▶ Short task
Copy every one of the following items word for word, keeping each line unchanged.
[BEGIN Records provided]
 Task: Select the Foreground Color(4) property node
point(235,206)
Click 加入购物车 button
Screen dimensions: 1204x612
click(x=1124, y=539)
[END Records provided]
▶ Answer below
 Task: Select the Foreground Color(4) property node
point(235,206)
Click 加入购物车 button
Screen dimensions: 1204x612
click(x=1124, y=539)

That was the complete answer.